Opdracht 1: Wie is volgens de uitspraak van de Rechtbank Noord-Holland de verweerder?
Opdracht 2: Geef de uitspraak van de Rechtbank Noord-Holland opnieuw weer, alles vanaf "Uitspraak Nº 21/3064." tot en met "CourtRechtbank Noord-Holland (Neederland)", en wissel daarbij "Julio" om voor "juli".
Opdracht 3: Pak de uitspraak van de Rechtbank Noord-Holland op waar die ophoudt en schrijf haar verder.

Uitspraak Nº 21/3064. Rechtbank Noord-Holland, 2022-07-08

ECLIECLI:NL:RBNHO:2022:5791
Docket Number21/3064
Date08 Julio 2022
CourtRechtbank Noord-Holland (Neederland)
RECHTBANK NOORD-HOLLAND

Zittingsplaats Haarlem

Bestuursrecht

zaaknummer: HAA 21/3064


uitspraak van de enkelvoudige kamer van 8 juli 2022 in de zaak tussen
[eiseres] B.V. onder de handelsnaam [naam 1] B.V., uit [vestigingsplaats] , eiseres

(gemachtigde: mr. E. Arslan),

en

het college van burgemeester en wethouders van de gemeente Den Helder, verweerder

(gemachtigde: S. Asghar).

Procesverloop

In het besluit van 10 september 2020 (primaire besluit 1) heeft verweerder geweigerd aan eiseres een exploitatievergunning te verlenen voor [naam 1] B.V., gevestigd aan de [adres] .

Gegevensuittreksel:

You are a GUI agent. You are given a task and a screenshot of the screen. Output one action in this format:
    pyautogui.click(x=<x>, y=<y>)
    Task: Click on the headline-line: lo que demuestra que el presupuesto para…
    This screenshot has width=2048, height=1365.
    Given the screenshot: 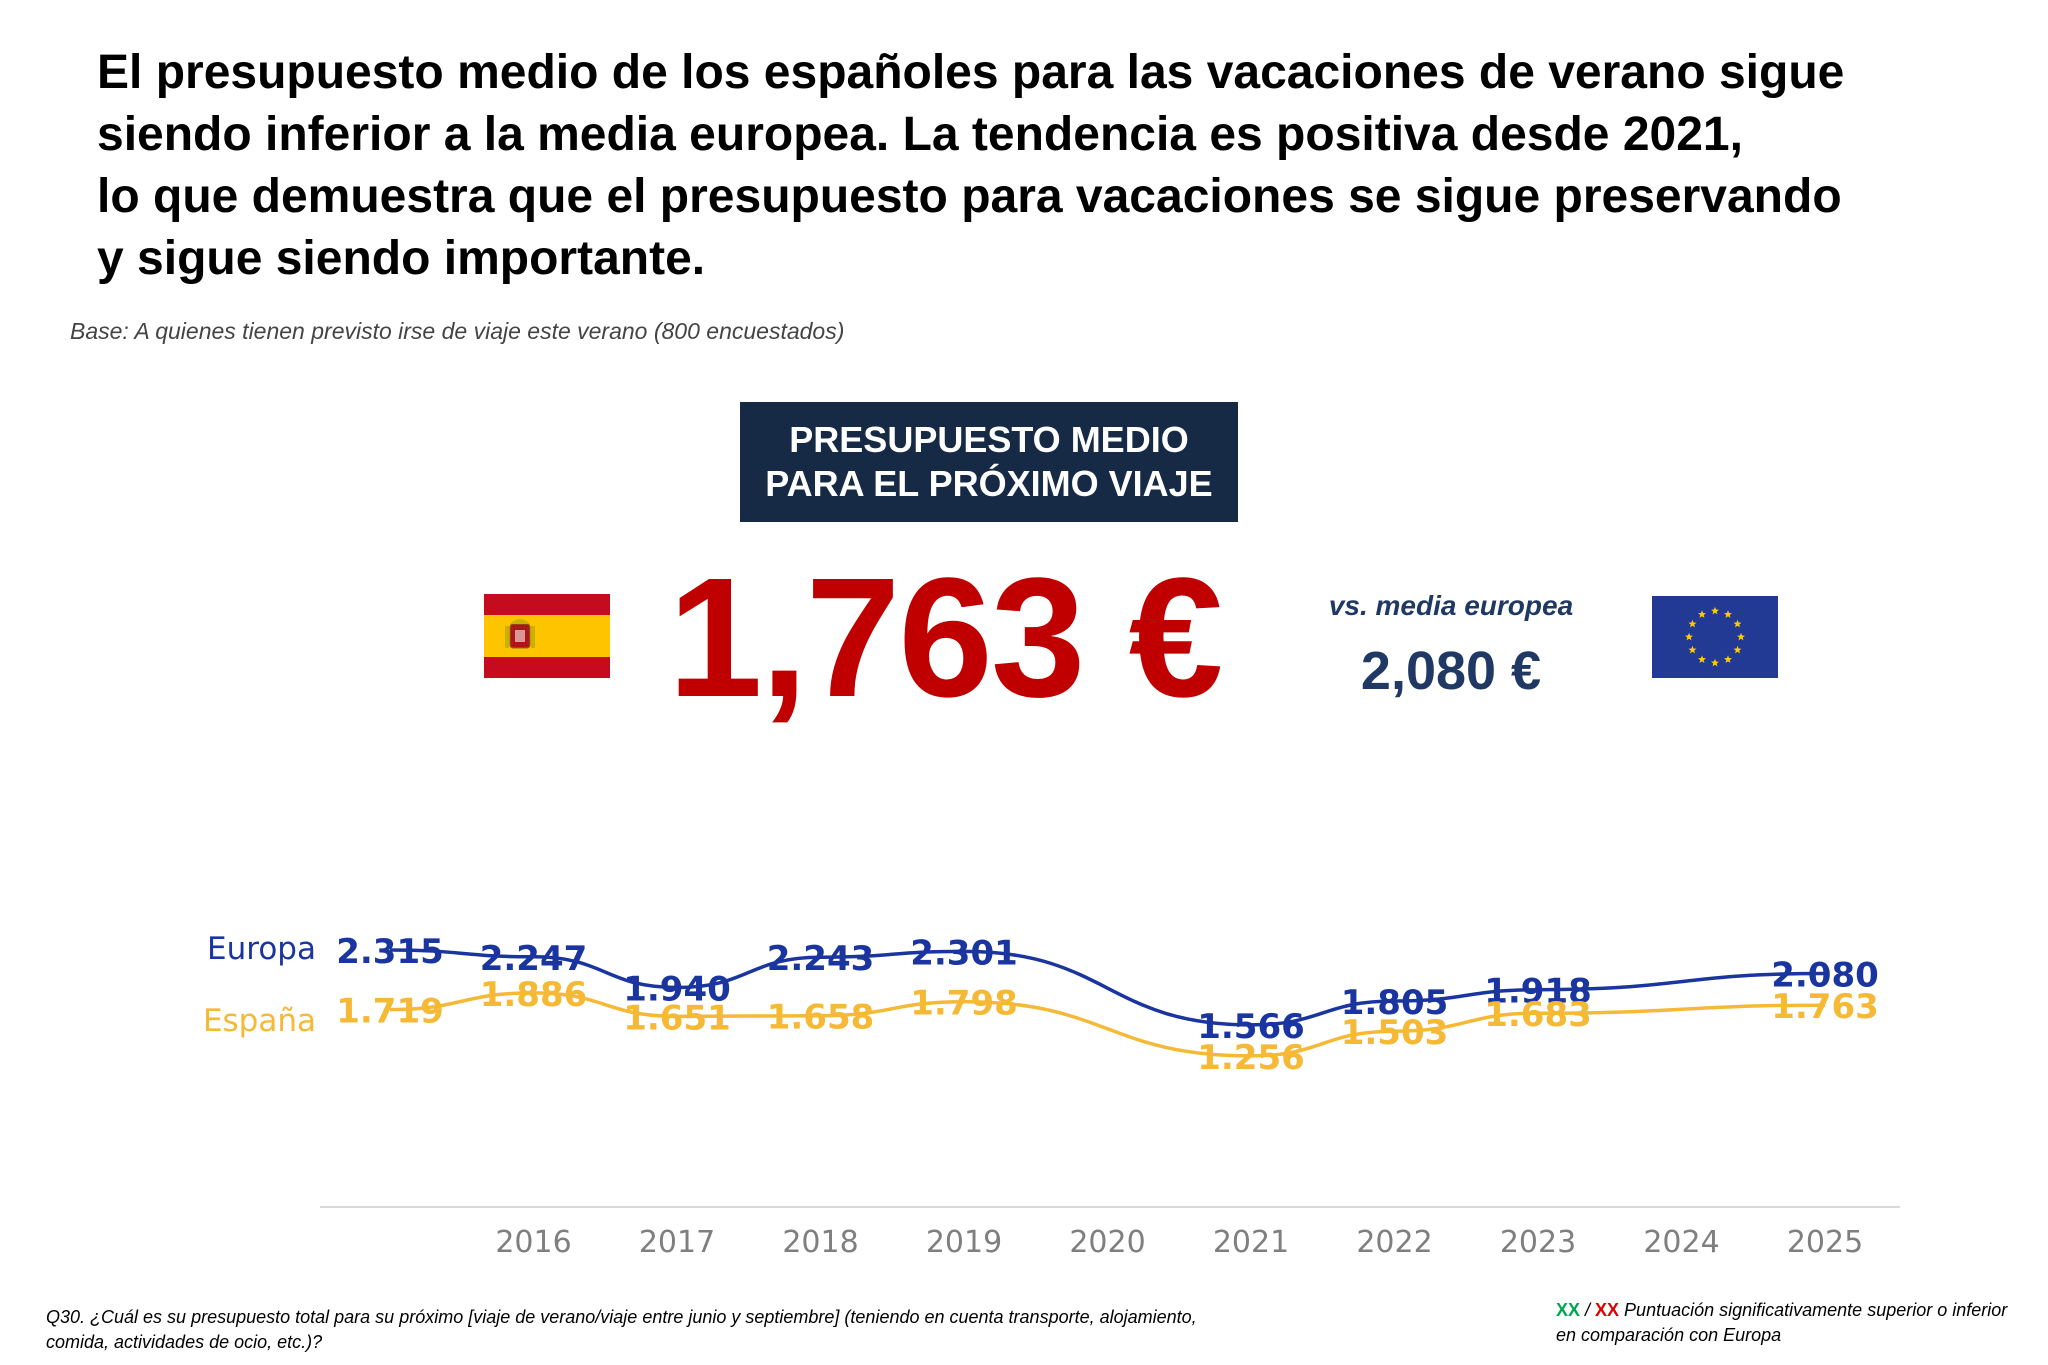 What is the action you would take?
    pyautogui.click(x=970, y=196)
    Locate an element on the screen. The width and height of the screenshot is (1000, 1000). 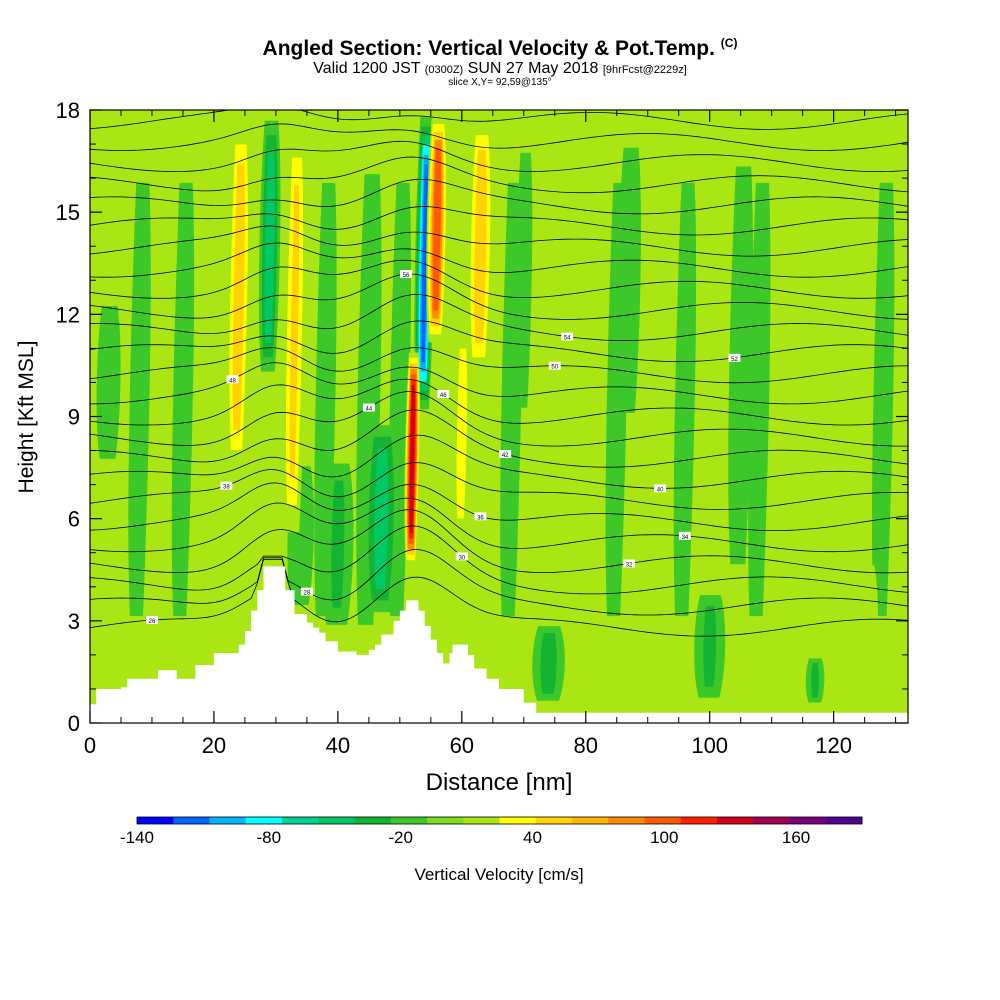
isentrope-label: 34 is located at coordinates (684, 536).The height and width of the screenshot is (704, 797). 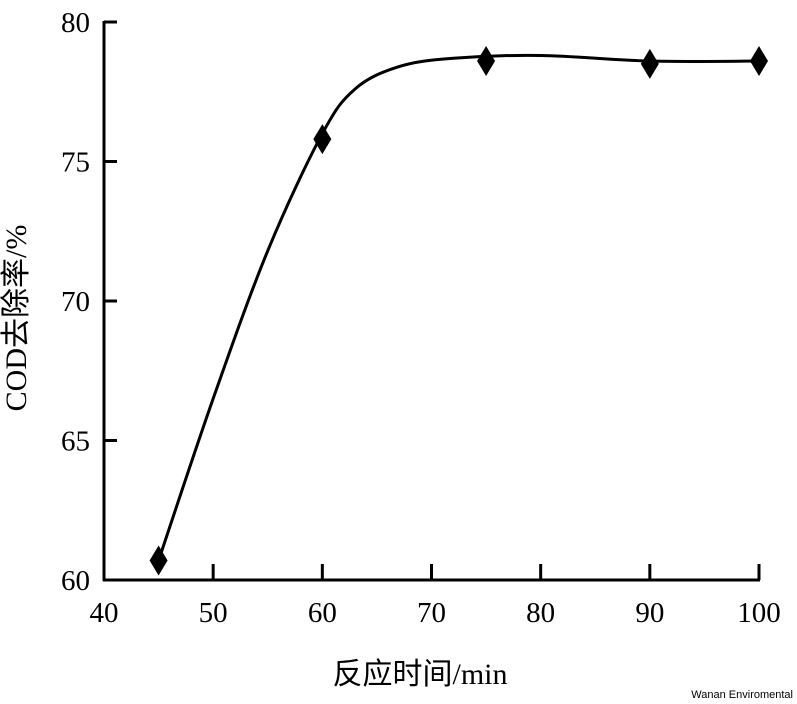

Antwoordvak 1: Het college van burgemeester en wethouders van de gemeente Den Helder.

Antwoordvak 2:
Uitspraak Nº 21/3064. Rechtbank Noord-Holland, 2022-07-08

ECLIECLI:NL:RBNHO:2022:5791
Docket Number21/3064
Date08 juli 2022
CourtRechtbank Noord-Holland (Neederland)

Antwoordvak 3:
In het besluit van 26 november 2020 (primaire besluit 2) heeft verweerder besloten het eerdere besluit van 10 september 2020 te herroepen en de exploitatievergunning onder vermelding van een aanvullende motivering opnieuw te weigeren.

In het besluit van 31 mei 2021 (bestreden besluit) heeft verweerder het bezwaar van eiseres tegen het primaire besluit ongegrond verklaard.

Eiseres heeft tegen het bestreden besluit beroep ingesteld.

Verweerder heeft een verweerschrift ingediend.

De rechtbank heeft het beroep op 30 maart 2022 op zitting behandeld. Eiseres is verschenen, bijgestaan door haar gemachtigde. Verweerder heeft zich laten vertegenwoordigen door zijn gemachtigde.

Overwegingen

Feiten en omstandigheden

1. Op 22 april 2020 hebben toezichthouders geconstateerd dat [naam 1] geopend was voor het afhalen van drink- en etenswaren. Daarbij hebben zij vastgesteld dat de onderneming niet beschikte over een daarvoor benodigde exploitatievergunning. Verweerder heeft eiseres daarom op 30 april 2020 een officiële waarschuwing gegeven.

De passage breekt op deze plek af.